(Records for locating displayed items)
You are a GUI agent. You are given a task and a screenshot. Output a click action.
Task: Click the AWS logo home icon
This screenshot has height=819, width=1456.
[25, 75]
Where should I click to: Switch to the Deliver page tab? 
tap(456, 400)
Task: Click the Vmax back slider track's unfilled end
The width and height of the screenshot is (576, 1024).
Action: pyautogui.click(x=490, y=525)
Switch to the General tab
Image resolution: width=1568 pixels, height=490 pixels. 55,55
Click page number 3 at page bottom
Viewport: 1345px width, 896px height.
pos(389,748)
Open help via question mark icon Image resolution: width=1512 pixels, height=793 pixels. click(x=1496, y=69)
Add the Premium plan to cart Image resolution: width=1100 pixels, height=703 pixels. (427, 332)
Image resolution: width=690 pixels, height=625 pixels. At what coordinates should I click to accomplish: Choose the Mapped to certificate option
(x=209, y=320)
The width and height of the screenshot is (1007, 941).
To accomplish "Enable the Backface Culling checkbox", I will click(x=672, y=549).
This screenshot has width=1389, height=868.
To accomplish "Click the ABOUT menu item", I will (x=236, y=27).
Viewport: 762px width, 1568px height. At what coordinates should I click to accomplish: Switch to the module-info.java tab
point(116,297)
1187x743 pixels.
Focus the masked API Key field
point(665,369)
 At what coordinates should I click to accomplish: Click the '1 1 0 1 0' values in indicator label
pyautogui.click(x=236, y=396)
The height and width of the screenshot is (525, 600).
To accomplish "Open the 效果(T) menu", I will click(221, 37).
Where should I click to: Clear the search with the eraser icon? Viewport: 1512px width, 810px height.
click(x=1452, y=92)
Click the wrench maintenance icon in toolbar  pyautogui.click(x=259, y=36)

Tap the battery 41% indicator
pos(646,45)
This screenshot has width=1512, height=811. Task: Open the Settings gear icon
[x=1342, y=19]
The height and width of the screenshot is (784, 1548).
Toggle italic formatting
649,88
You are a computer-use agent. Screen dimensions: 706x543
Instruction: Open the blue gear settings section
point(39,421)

# DESCRIPTION OF THE TASK:
Edit the items above so that every "Where should I click to" reads "Where do I click to", with everything else left unchanged.

# EXPECTED OUTPUT:
You are a GUI agent. You are given a task and a screenshot. Output a click action.
Task: Click the AWS logo home icon
This screenshot has height=819, width=1456.
[25, 75]
Where do I click to: Switch to the Deliver page tab? 
tap(456, 400)
Task: Click the Vmax back slider track's unfilled end
The width and height of the screenshot is (576, 1024).
Action: pyautogui.click(x=490, y=525)
Switch to the General tab
Image resolution: width=1568 pixels, height=490 pixels. 55,55
Click page number 3 at page bottom
Viewport: 1345px width, 896px height.
pos(389,748)
Open help via question mark icon Image resolution: width=1512 pixels, height=793 pixels. click(x=1496, y=69)
Add the Premium plan to cart Image resolution: width=1100 pixels, height=703 pixels. (427, 332)
Image resolution: width=690 pixels, height=625 pixels. At what coordinates should I click to accomplish: Choose the Mapped to certificate option
(x=209, y=320)
The width and height of the screenshot is (1007, 941).
To accomplish "Enable the Backface Culling checkbox", I will click(x=672, y=549).
This screenshot has width=1389, height=868.
To accomplish "Click the ABOUT menu item", I will (x=236, y=27).
Viewport: 762px width, 1568px height. At what coordinates should I click to accomplish: Switch to the module-info.java tab
point(116,297)
1187x743 pixels.
Focus the masked API Key field
point(665,369)
 At what coordinates should I click to accomplish: Click the '1 1 0 1 0' values in indicator label
pyautogui.click(x=236, y=396)
The height and width of the screenshot is (525, 600).
To accomplish "Open the 效果(T) menu", I will click(221, 37).
Where do I click to: Clear the search with the eraser icon? Viewport: 1512px width, 810px height.
click(x=1452, y=92)
Click the wrench maintenance icon in toolbar  pyautogui.click(x=259, y=36)

Tap the battery 41% indicator
pos(646,45)
This screenshot has width=1512, height=811. Task: Open the Settings gear icon
[x=1342, y=19]
The height and width of the screenshot is (784, 1548).
Toggle italic formatting
649,88
You are a computer-use agent. Screen dimensions: 706x543
Instruction: Open the blue gear settings section
point(39,421)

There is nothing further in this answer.